The British-based Syrian Observatory for Human Rights said the March 12 strikes near the Syrian border town of Albu Kamal were probably carried out by the coalition.
But a spokesman for the coalition said in an statement to AFP that it "did not conduct any strikes in Syria or Iraq last night."
Later in the day, U.S. Defense Secretary Mike Esper blamed Iranian-backed Shi'ite militia groups for the attack on the coalition at the Camp Taji military base, located less than 30 kilometers north of Baghdad.
But he did not confirm whether the U.S. or its allies had carried out the eastern Syria attack.
However, Esper said that "all options are on the table" as Washington and its allies try to bring those responsible for the attack, which killed two U.S. troops and one British soldier and wounded a dozen others when a barrage of Katyusha rockets were launched from a truck later discovered several kilometers from Camp Taji.
Syrian state media reported that in the attack in eastern Syria, unidentified jets hit targets southeast of Albu Kamal with only material damage.
However, the Observatory said camps of the Popular Mobilization Forces, an umbrella grouping of Iran-backed Shi'ite militias, were hit in the strikes, which came after a rocket attack on the Camp Taji military base, located less than 30 kilometers north of Baghdad.
U.S. Secretary of State Mike Pompeo and British Foreign Secretary Dominic Raab "underscored that those responsible for the [Camp Taji] attacks must be held accountable," the State Department said of a phone call between the two.

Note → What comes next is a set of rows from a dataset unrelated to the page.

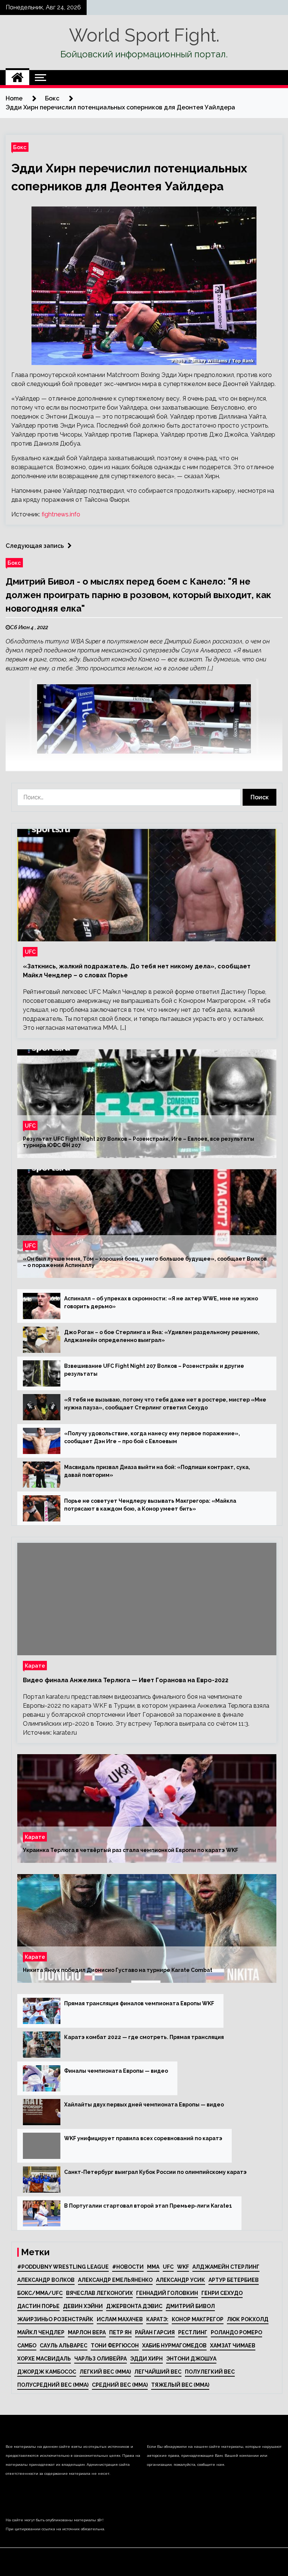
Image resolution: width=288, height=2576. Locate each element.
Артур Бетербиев (233, 2280)
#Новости (128, 2267)
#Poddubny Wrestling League (63, 2267)
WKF (183, 2267)
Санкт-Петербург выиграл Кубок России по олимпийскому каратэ (155, 2172)
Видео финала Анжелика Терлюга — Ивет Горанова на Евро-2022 (125, 1680)
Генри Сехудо (222, 2293)
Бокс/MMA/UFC (40, 2293)
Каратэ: (157, 2319)
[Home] (17, 77)
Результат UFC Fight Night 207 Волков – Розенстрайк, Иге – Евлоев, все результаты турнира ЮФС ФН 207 (138, 1142)
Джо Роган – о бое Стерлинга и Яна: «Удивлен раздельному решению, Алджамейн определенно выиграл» (162, 1336)
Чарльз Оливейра (100, 2359)
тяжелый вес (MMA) (180, 2385)
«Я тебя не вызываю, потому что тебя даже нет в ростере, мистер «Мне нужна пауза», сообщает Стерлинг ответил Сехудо (165, 1404)
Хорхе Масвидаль (44, 2359)
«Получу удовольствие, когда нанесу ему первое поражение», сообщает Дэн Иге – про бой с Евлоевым (152, 1437)
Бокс (20, 147)
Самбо (26, 2346)
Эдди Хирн (146, 2359)
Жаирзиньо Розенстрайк (55, 2319)
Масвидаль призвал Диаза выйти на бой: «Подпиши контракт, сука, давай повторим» (157, 1471)
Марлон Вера (87, 2332)
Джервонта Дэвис (134, 2306)
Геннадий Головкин (167, 2293)
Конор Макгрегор (198, 2319)
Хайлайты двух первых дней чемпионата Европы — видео (144, 2105)
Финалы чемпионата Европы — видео (116, 2071)
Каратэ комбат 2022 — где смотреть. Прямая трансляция (144, 2037)
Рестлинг (192, 2332)
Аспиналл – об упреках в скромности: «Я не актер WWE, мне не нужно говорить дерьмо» (161, 1302)
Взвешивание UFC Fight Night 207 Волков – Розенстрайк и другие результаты (154, 1370)
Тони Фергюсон (115, 2346)
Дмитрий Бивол (190, 2306)
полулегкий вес (210, 2372)
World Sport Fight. (144, 35)
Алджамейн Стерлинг (226, 2267)
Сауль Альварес (63, 2346)
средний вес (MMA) (120, 2385)
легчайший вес (158, 2372)
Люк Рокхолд (247, 2319)
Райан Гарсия (155, 2332)
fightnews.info (61, 514)
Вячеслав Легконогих (99, 2293)
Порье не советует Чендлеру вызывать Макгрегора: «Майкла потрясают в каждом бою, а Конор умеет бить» (150, 1505)
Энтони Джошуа (191, 2359)
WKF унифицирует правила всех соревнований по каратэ (143, 2138)
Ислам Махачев (120, 2319)
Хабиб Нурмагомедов (174, 2346)
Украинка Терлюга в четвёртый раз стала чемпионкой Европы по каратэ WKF (130, 1850)
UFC (30, 951)
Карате (35, 1665)
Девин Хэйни (83, 2306)
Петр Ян (120, 2332)
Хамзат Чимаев (232, 2346)
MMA (153, 2267)
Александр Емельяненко (115, 2280)
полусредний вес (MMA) (52, 2385)
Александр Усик (180, 2280)
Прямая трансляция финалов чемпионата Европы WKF (139, 2003)
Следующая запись (35, 545)
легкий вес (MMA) (105, 2372)
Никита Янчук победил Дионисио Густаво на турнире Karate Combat (117, 1970)
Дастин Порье (38, 2306)
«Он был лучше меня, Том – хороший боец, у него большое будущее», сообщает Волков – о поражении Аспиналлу (145, 1262)
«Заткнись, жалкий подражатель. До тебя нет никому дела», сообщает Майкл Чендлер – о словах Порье (136, 971)
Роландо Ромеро (236, 2332)
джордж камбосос (46, 2372)
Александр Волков (46, 2280)
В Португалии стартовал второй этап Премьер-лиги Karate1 (148, 2206)
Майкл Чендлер (40, 2332)
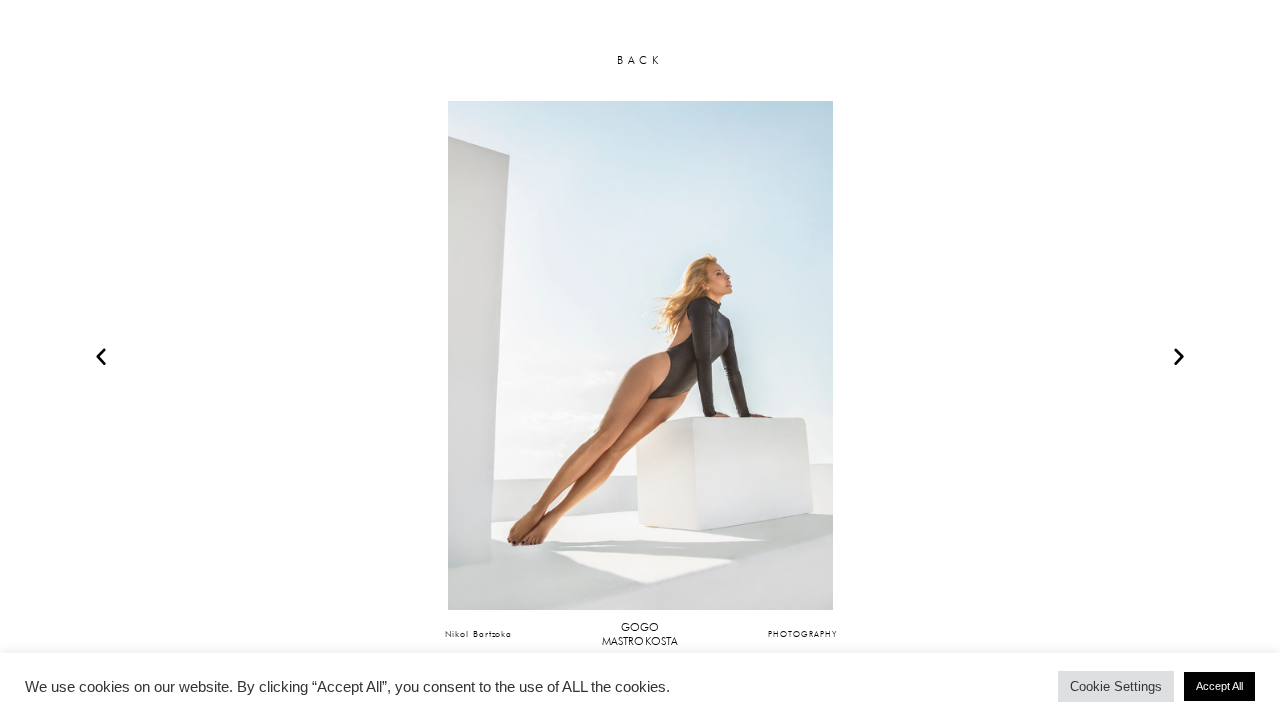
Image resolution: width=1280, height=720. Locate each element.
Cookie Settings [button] (1116, 686)
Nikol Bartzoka (479, 633)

Iraq's military said caretaker Prime Minister Adel Abdul-Mahdi ordered an investigation into what he called “a very serious security challenge and hostile act."
No-one claimed responsibility for the rocket attack, but the United States has accused Iran-backed militias of previous attacks on Iraqi bases hosting coalition forces.

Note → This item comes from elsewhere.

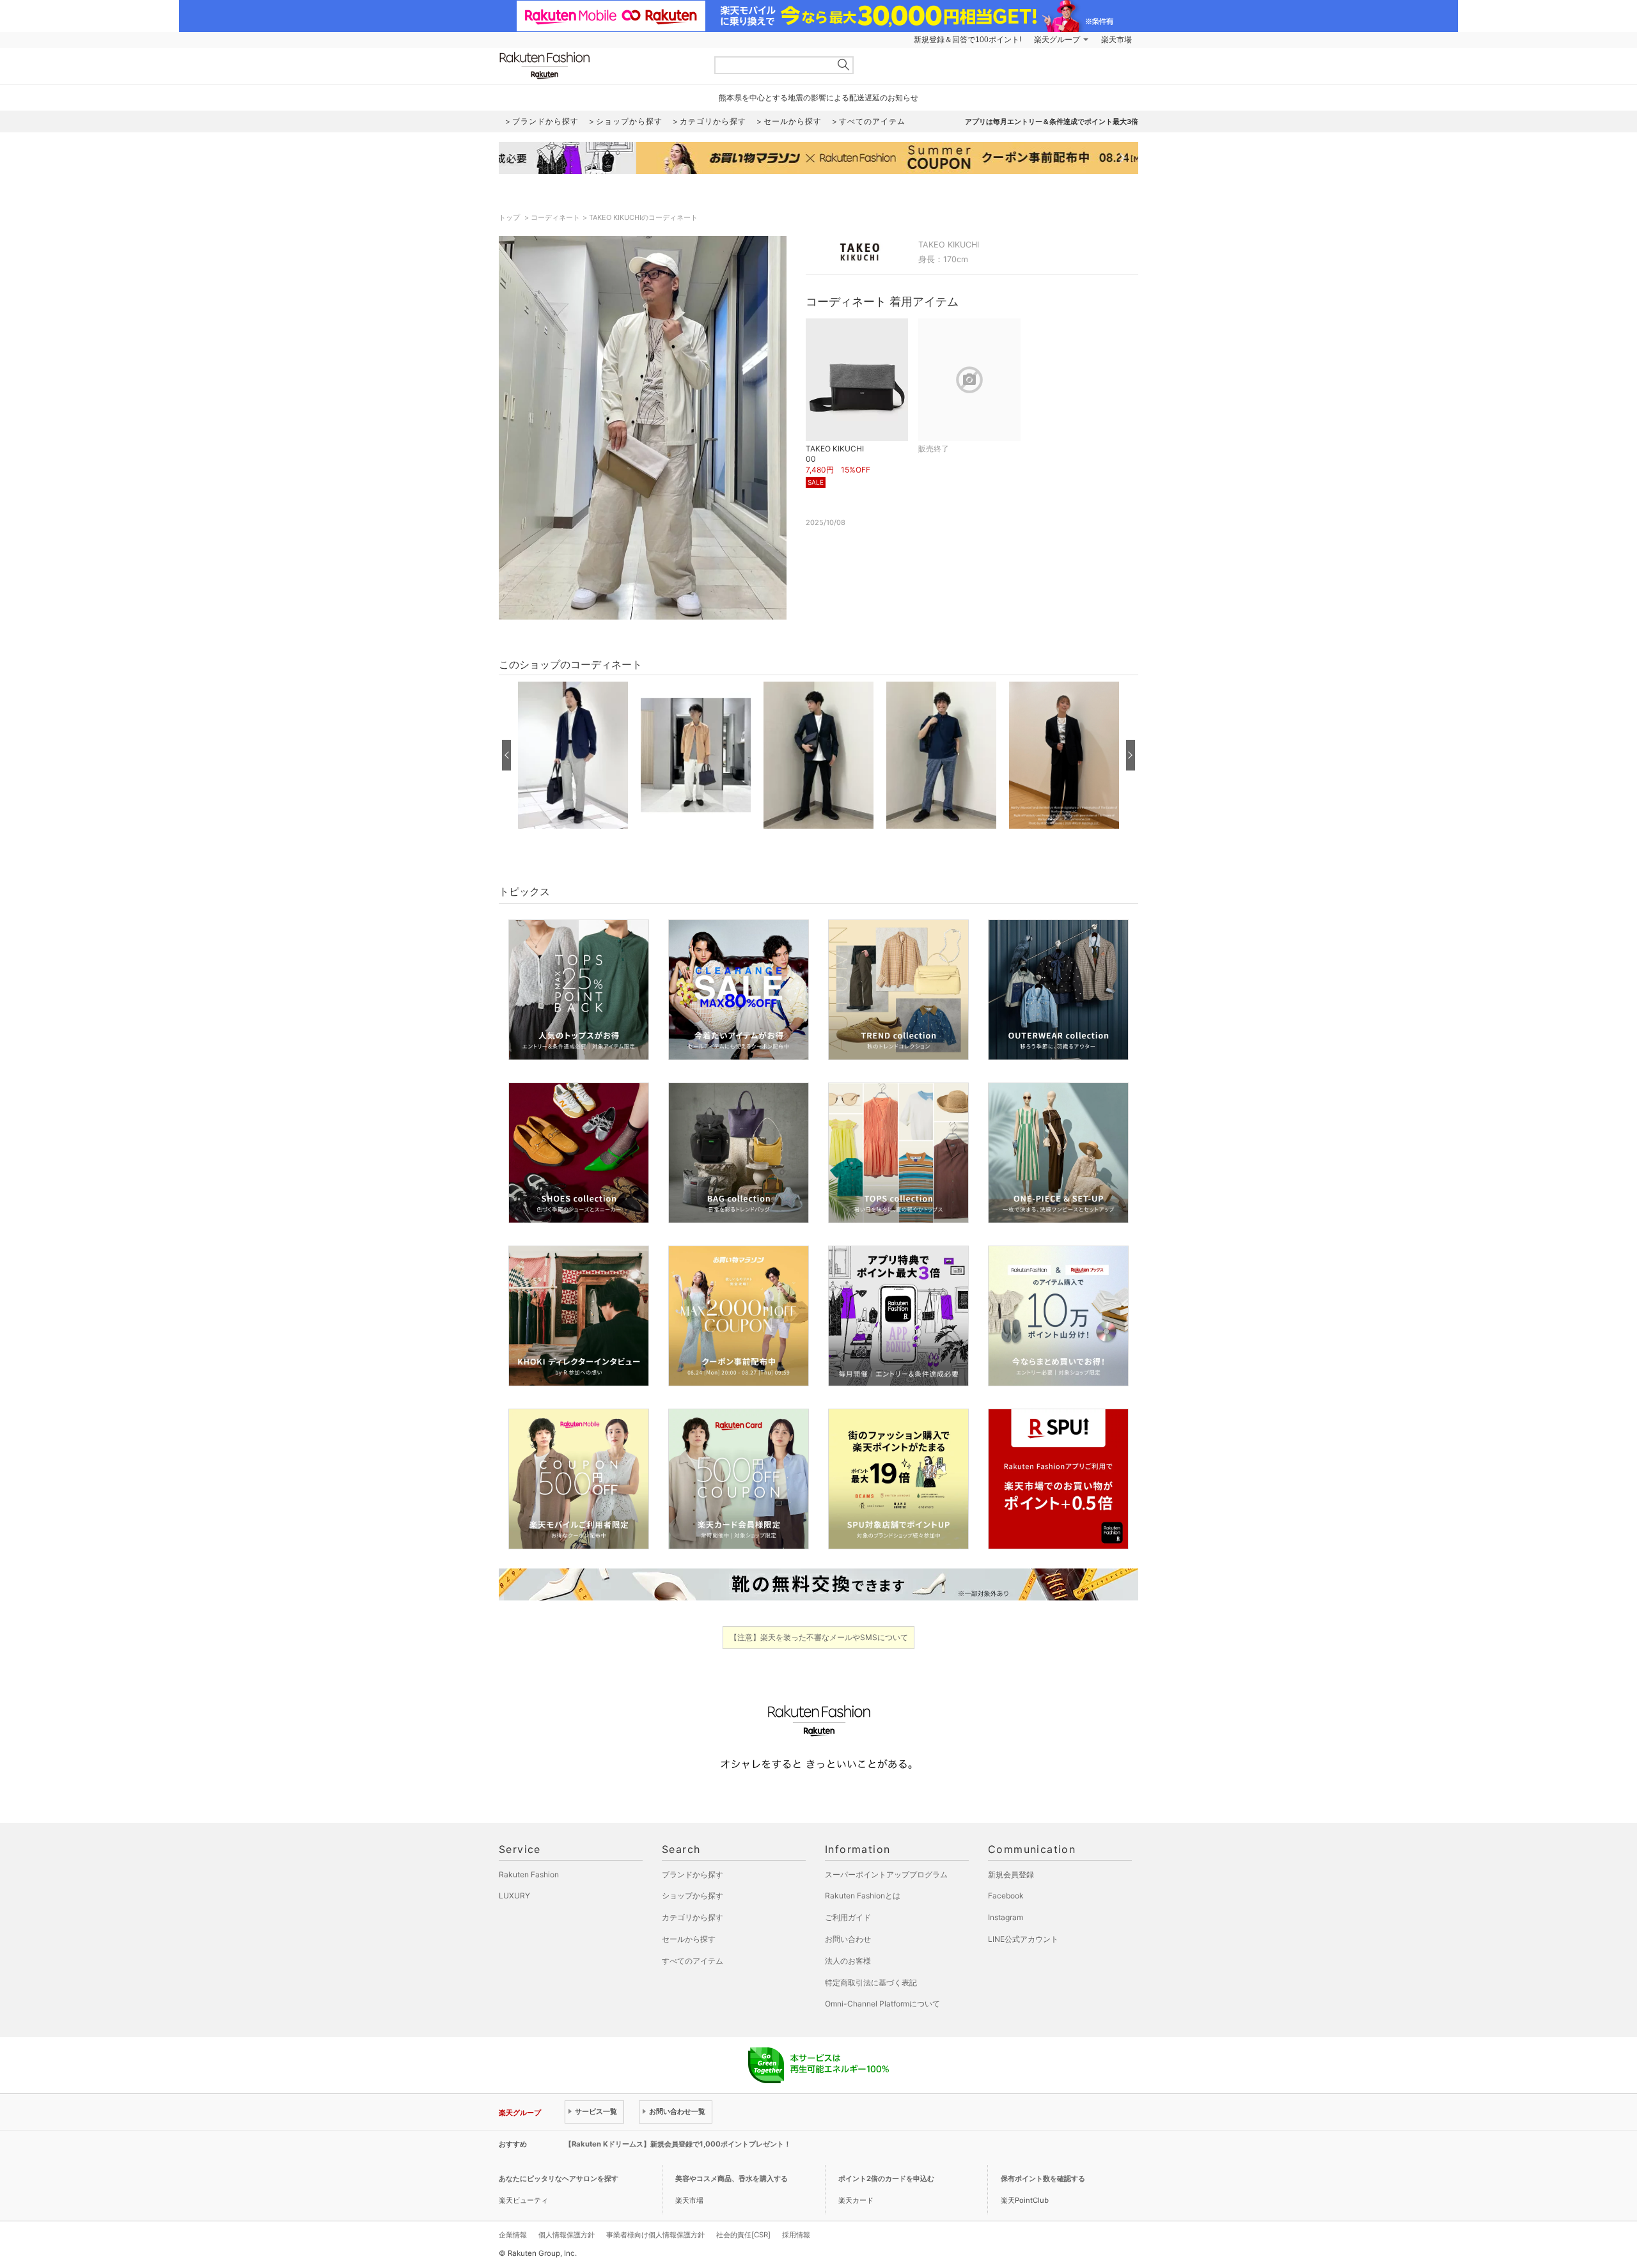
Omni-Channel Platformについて (882, 2003)
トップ (510, 217)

U.S. Marine General Kenneth McKenzie, the head of Central Command, told a Senate hearing that the attack was being investigated.
But he noted that Iran-backed Kataib Hezbollah "the only group known to have previously conducted an indirect fire attack of this scale against U.S. civilian and coalition forces in such an incident Iraq."
U.S. President Donald Trump on March 12 said it had not been fully determined whether Iran, which has backed a number of anti-U.S. militia groups in neighboring Iraq, was responsible for the Katyusha attack.
Washington blamed that militia for a strike in December that killed a U.S. contractor and triggered a round of violence that led U.S. President Donald Trump to order the killing of a top Iranian general, Qasem Soleimani, in a drone strike in Baghdad the following month.
In retaliation, an Iranian ballistic missile strike on an Iraqi air base left some 110 U.S. troops suffering from traumatic brain injuries.